Kendala kedua adalah membuat birokrasi yang andal dan bersih. Negara kesejahteraan memerlukan birokrasi yang andal dan bersih untuk mendukung kegiatan ekonomi dan menyediakan pelayanan umum yang luas dan bermutu. Birokrasi yang terlalu berkuasa tetapi tidak dapat diandalkan dan tidak bersih (baca: korup), juga perizinan usaha yang berbelit, akan mematikan ekonomi dan melumpuhkan pelayanan-pelayanan umum.

Idealnya birokrasi yang andal dan bersih sangat diperlukan oleh negara kesejahteraan untuk dapat memiliki dana yang cukup untuk membiayai belanja-belanja sosial. Tantangan kota Batam adalah bagaimana birokrasi bisa berjalan sesuai dengan prinsip-prinsip well trained, well-paid, dan well supervised. Kebocoran dana-dana pajak dan nonpajak akan menjauhkan Batam dari cita-cita mewujudkan kota Batam sebagai bandar dunia yang madani (baca: kota yang sejahtera).

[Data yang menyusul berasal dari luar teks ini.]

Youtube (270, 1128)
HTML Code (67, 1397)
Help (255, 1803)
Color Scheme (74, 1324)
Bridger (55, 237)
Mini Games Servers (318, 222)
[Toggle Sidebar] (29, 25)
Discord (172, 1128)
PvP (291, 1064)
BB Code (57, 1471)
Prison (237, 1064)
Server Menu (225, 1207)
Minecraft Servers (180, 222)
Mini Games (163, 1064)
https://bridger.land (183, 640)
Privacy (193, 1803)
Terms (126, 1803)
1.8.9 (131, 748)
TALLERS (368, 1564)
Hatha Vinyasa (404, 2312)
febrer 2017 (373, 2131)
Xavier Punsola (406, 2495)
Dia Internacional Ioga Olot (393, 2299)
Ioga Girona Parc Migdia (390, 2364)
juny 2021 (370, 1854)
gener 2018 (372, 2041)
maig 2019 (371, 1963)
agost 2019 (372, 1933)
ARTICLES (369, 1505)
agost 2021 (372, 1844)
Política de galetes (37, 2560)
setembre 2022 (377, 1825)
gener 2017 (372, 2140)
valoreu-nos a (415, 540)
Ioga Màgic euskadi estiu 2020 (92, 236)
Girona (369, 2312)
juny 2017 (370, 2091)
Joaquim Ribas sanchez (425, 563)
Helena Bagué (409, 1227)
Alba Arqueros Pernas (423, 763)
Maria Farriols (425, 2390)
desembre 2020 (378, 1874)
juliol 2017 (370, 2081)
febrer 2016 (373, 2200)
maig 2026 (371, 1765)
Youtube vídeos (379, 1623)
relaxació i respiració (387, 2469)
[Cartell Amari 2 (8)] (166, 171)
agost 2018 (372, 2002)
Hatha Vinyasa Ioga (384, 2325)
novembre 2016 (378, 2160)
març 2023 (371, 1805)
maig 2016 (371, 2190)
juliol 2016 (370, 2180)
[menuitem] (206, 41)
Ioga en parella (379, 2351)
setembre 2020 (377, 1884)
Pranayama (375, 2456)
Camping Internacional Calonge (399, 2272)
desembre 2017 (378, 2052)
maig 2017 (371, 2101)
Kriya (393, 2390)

Pemikiran ulang tentang negara kesejahteraan (welfare state) dibutuhkan sebagai kebijakan dan institusi yang relevan untuk situasi Indonesia karena mengandung aspek-aspek pendalaman demokratisasi, pemenuhan hak-hak sosial warga secara universal dan penanggulangan kemiskinan dan penciptaan kohesi sosial-kegotongroyongan.